Rewrite the entries from the line with "Label (293, 78)" to the line with "Commemorative Air Force (47, 555)", putting "Previous Episode" in place of "Next Episode" and leaving everything else the same.

Stored items:
++++++
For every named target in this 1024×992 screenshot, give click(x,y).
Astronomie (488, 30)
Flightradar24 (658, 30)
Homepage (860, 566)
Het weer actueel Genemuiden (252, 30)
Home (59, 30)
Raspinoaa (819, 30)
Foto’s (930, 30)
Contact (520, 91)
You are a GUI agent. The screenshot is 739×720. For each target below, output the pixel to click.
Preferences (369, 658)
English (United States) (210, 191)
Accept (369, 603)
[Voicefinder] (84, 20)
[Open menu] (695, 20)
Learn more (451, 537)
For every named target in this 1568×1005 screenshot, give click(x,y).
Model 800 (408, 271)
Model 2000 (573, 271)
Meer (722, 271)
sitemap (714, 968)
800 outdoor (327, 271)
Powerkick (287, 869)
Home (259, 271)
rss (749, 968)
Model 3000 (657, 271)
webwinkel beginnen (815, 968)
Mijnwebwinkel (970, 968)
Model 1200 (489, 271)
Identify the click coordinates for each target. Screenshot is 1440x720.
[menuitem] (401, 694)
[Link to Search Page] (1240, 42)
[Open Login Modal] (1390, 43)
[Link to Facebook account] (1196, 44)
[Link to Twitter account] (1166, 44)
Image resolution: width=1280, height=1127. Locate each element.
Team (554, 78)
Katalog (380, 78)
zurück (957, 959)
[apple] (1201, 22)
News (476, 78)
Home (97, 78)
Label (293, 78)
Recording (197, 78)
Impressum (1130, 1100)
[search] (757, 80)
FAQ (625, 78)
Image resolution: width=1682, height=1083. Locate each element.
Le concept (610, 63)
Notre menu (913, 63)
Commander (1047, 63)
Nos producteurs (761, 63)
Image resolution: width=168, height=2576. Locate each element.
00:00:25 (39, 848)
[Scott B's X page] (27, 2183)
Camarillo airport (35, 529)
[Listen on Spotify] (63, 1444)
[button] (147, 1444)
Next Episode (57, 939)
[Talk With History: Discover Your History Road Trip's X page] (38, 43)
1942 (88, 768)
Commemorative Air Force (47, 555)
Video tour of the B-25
++++++
_Complete output_:
Label (293, 78)
Recording (197, 78)
Impressum (1130, 1100)
[search] (757, 80)
FAQ (625, 78)
Image resolution: width=1682, height=1083. Locate each element.
Le concept (610, 63)
Notre menu (913, 63)
Commander (1047, 63)
Nos producteurs (761, 63)
Image resolution: width=168, height=2576. Locate each element.
00:00:25 (39, 848)
[Scott B's X page] (27, 2183)
Camarillo airport (35, 529)
[Listen on Spotify] (63, 1444)
[button] (147, 1444)
Previous Episode (57, 939)
[Talk With History: Discover Your History Road Trip's X page] (38, 43)
1942 (88, 768)
Commemorative Air Force (47, 555)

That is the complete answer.